Week 4: Estimate Blood Flow from PPG Data#

Laboratory 3: Intro to Functions, Polynomial Fitting
Last updated Sep 14, 2023

00. Content #

Mathematics

  • Empirical mean

  • Empirical standard deviation

  • Slope

Programming Skills

  • Functions

Embedded Systems

  • Thonny and Micropython

0. Required Hardware #

  • Microcontroller: Raspberry Pi Pico

  • Pulse sensor

  • Breadboard

  • USB connector

  • Capacitor

1. Functions in Python #

Write your name and email below:

First Name, Last Name, email

The most useful way to organize code is the function#

Up to now, we have been relying on functions other people have written to achieve our goals. One of the most important roles of a computer programmer is writing good functions.

For this lab, we are going to learn how to write functions. As a refresher, last lab we discussed how functions are groups of code that always run together. When you call a function, you execute the code that is associated within that function. Functions can take inputs, manipulate the inputs, and return an output.

Why use functions? Functions help reduce repetitive code. Functions also make your code easier to read.

We define/create a function by using the key word def, the name of the function, parameters enclosed within (), and : signifying the end of the header. A function also has the ability to return a value via the command return.

Here are two examples of a simple function that prints something.

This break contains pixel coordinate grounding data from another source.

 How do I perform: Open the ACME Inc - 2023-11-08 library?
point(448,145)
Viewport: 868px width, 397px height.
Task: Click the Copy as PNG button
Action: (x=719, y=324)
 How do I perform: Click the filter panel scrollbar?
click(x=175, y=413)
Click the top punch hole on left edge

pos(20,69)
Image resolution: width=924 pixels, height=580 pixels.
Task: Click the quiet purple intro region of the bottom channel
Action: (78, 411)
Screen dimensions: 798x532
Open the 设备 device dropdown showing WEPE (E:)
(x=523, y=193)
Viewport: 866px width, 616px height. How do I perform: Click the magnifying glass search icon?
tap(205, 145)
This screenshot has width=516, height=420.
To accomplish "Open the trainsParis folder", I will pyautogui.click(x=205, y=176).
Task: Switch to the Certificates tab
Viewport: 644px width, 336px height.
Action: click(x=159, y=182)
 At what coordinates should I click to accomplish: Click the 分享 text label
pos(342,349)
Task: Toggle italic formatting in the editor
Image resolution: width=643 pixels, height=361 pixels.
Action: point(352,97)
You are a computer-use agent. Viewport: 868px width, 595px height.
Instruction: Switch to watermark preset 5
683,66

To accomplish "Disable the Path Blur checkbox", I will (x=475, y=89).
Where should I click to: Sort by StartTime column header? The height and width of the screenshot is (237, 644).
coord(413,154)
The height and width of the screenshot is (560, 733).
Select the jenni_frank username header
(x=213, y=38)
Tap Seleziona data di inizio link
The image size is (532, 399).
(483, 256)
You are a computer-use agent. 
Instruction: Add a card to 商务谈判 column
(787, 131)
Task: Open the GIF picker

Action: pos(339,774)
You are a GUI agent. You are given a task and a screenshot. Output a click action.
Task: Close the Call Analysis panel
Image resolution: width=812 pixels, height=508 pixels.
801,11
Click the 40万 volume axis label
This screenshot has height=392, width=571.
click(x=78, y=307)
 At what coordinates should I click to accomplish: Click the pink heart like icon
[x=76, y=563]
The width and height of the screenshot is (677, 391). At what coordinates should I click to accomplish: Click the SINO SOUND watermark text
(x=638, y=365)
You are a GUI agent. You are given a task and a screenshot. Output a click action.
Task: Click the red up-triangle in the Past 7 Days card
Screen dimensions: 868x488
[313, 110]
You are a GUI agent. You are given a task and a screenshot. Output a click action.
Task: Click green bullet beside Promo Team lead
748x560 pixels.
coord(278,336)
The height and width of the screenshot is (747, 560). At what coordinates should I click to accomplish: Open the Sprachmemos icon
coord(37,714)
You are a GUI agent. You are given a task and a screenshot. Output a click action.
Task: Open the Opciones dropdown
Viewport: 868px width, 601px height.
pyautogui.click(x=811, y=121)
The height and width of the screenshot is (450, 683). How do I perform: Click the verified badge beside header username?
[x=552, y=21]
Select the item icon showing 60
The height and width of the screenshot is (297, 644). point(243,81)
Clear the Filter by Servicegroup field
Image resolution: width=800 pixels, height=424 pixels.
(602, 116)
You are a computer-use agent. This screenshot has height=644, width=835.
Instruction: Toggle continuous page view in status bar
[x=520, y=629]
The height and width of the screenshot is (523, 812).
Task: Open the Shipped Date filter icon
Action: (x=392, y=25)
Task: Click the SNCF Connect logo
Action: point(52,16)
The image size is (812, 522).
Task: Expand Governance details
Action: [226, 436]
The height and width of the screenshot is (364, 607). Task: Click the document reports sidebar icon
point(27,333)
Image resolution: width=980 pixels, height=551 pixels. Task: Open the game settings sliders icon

def name():  # Function Header
    print("Data Science is cool!")  # Function Body


name()  # Function Call
def add12():
    a = 1
    b = 2
    c = a + b
    print("1 + 2 = {}".format(c))


add12()
def add_int(a, b):
    c = a + b
    return c

add_int(3, 100)

You can also pass information into functions so that you can manipulate the parameters of the function within the function. Parameters are enclosed within the () part of the function header. You can pass as many parameters as you would like within the function header. The order of the parameters are significant and should match the order in the function’s header.

import numpy as np


def subtract(a, b):  # Function Header passes in parameters a and b
    c = a - b
    print("a - b = {}".format(c))


subtract(2, 1)  # Function call passes 2 as 'a' and 1 as 'b', 2 - 1 = 1
subtract(25, 4)  # 25 - 4 = 21
subtract(4, 25)  # 4 - 25 = -21

a = 1
b = -1
subtract(b, a)  # Remember that order of the inputs into the parameters matter!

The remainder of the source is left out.